*** Opening Source text ***

Priority PayGo

Priority pay-as-you-go (Priority PayGo) is a consumption option that provides provides more consistent performance than Standard PayGo without the upfront commitment of Provisioned Throughput.

When using Priority PayGo, you're charged per token usage at a higher rate than Standard PayGo. For information about pricing, see the Vertex AI pricing page.

When to use Priority PayGo

Priority PayGo is ideal for the latency-sensitive and critical workloads with fluctuating or unpredictable traffic patterns. The following are example use cases:

  • Customer-facing virtual assistants

  • Latency-sensitive document and data processing

  • Agentic workflows and cross-agent interactions

  • Research simulations

Supported models and locations

The following models support Priority PayGo in the global endpoint only. Priority PayGo doesn't support regional or multi-regional endpoints.

Use Priority PayGo

To send requests to the Gemini API in Vertex AI using Priority PayGo, you must include the X-Vertex-AI-LLM-Shared-Request-Type header in your request. You can use Priority PayGo in two ways:

  • Use Provisioned Throughput quota (if available) and spill over to Priority PayGo.

  • Use only Priority PayGo.

Use Priority PayGo while using Provisioned Throughput as default

To utilize any available Provisioned Throughput quota before using Priority PayGo, include the header X-Vertex-AI-LLM-Shared-Request-Type: priority in your requests, as shown in the following samples.

Python

Install

pip install --upgrade google-genai

To learn more, see the SDK reference documentation.

Set environment variables to use the Gen AI SDK with Vertex AI:

# Replace the `GOOGLE_CLOUD_PROJECT` and `GOOGLE_CLOUD_LOCATION` values
# with appropriate values for your project.
export GOOGLE_CLOUD_PROJECT=GOOGLE_CLOUD_PROJECT
export GOOGLE_CLOUD_LOCATION=global
export GOOGLE_GENAI_USE_VERTEXAI=True

Initialize your GenAI client to use Priority PayGo. After performing this step, you won't need to make further adjustments to your code to interact with the Gemini API using Priority PayGo on the same client.

from google import genai
from google.genai.types import HttpOptions
client = genai.Client(
  vertexai=True, project='your_project_id', location='global',
  http_options=HttpOptions(
    api_version="v1",
      headers={
        "X-Vertex-AI-LLM-Shared-Request-Type": "priority"

*** Closing Source text ***
*** Opening Exercise data ***

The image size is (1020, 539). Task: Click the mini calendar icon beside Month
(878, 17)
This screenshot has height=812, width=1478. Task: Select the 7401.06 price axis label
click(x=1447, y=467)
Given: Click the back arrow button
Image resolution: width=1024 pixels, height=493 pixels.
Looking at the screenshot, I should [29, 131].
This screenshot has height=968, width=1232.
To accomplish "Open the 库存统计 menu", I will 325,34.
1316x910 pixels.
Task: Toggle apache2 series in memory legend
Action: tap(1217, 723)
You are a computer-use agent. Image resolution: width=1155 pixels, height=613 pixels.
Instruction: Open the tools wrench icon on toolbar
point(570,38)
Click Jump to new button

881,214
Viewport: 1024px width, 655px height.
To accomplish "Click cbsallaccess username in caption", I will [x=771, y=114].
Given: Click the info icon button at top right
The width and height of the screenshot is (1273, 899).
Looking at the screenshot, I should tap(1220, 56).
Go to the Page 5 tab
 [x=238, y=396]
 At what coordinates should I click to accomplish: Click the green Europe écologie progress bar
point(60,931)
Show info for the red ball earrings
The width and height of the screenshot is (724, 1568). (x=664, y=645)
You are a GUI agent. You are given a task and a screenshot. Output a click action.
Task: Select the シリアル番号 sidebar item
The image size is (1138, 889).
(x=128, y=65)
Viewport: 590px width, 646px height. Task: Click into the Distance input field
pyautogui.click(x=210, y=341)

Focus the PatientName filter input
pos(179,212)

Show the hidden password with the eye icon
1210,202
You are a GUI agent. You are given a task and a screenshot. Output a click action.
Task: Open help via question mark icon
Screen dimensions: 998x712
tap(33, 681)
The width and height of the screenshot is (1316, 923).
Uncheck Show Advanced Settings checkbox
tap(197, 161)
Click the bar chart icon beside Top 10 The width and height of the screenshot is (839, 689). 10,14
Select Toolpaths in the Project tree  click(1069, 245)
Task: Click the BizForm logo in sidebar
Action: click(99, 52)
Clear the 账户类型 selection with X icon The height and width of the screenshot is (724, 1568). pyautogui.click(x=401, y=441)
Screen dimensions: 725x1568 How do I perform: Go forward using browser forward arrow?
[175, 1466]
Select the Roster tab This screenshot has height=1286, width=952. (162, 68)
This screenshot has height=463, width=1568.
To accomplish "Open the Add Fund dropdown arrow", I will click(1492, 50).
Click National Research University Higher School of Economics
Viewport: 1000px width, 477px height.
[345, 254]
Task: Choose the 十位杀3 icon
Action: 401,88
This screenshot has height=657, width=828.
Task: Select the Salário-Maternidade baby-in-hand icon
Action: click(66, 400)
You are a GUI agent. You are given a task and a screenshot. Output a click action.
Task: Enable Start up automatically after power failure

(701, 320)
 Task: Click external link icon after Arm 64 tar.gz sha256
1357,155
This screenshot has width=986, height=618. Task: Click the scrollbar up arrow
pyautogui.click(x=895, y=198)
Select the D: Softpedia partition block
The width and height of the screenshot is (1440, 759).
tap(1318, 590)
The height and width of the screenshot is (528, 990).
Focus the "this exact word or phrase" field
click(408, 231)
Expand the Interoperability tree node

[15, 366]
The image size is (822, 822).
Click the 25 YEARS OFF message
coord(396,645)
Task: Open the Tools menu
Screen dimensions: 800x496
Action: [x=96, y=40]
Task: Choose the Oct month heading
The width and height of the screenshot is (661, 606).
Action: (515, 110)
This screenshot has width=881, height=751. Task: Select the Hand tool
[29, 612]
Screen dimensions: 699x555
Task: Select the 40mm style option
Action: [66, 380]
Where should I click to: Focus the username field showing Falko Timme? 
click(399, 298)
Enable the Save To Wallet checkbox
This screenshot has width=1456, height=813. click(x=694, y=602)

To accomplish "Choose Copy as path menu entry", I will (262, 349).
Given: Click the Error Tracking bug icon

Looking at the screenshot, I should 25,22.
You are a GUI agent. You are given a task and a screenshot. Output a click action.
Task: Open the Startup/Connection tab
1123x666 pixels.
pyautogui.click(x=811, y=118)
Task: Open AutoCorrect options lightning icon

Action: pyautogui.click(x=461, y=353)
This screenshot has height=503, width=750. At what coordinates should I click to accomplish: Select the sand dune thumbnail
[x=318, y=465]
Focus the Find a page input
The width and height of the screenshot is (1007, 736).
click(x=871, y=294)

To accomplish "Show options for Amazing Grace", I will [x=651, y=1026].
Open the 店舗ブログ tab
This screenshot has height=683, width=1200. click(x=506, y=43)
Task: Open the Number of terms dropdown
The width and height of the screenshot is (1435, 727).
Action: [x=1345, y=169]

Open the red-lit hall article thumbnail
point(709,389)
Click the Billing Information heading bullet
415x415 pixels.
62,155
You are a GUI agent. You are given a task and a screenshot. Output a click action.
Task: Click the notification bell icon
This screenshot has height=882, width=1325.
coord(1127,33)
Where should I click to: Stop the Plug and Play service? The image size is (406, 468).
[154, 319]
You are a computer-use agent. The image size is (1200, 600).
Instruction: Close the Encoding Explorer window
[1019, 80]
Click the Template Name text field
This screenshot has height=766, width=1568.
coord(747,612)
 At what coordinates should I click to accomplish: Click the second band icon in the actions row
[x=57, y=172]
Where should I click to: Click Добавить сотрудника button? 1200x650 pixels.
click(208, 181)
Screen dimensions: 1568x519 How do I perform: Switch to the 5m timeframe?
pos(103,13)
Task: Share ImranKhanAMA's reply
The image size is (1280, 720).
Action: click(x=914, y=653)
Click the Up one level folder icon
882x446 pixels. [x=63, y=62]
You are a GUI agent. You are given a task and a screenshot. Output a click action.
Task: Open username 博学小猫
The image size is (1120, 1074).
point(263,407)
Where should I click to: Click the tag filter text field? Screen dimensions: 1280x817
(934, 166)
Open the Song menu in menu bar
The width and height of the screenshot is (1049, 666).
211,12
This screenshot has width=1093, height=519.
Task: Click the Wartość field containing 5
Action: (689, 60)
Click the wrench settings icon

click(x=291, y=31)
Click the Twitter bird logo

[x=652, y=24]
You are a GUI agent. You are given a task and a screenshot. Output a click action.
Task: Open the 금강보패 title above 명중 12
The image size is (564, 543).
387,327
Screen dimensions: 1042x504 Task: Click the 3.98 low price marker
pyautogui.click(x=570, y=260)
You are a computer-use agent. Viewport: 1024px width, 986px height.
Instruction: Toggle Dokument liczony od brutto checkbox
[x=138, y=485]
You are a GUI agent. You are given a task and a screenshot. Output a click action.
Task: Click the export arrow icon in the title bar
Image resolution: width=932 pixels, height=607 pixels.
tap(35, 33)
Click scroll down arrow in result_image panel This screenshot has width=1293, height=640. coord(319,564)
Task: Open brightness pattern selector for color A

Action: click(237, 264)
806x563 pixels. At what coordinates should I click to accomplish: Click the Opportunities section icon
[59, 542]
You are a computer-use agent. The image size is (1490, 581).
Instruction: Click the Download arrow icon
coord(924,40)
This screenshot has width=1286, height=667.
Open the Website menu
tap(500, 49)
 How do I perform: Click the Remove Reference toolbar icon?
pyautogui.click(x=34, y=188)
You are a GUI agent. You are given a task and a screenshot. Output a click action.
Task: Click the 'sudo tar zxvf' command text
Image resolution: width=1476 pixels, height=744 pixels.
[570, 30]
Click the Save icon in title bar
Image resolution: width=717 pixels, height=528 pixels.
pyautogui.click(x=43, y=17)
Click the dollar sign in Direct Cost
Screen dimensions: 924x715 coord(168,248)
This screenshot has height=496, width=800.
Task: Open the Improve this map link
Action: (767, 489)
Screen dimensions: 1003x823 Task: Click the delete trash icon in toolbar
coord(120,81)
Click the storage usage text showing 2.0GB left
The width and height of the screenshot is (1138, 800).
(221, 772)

*** Closing Exercise data ***

## Task 1:
According to the Priority PayGo page, which endpoint do the supported models offer Priority PayGo in?
## Task 2:
Carry on the Priority PayGo page from the point where it ends.

## Task output 1:
The global endpoint.

## Task output 2:
      },
  )
)

REST

After you set up your environment, you can use REST to test a text prompt. The following sample sends a request to the publisher model endpoint.

Before using any of the request data, make the following replacements:

  • PROJECT_ID: Your project ID.
  • MODEL_ID: The model ID of the model for which you want to initialize Priority PayGo. For a list of models that support Priority PayGo, see Model versions.
  • PROMPT_TEXT: The text instructions to include in the prompt. JSON.
curl -X POST \
  -H "Authorization: Bearer $(gcloud auth print-access-token)" \
  -H "Content-Type: application/json; charset=utf-8" \
  -H "X-Vertex-AI-LLM-Shared-Request-Type: priority" \
  "https://aiplatform.googleapis.com/v1/projects/PROJECT_ID/locations/global/publishers/google/models/MODEL_ID:generateContent" -d \
  $'{
      "contents": {
        "role": "model",
        "parts": { "text": "PROMPT_TEXT" }
    }
  }'

You should receive a JSON response similar to the following.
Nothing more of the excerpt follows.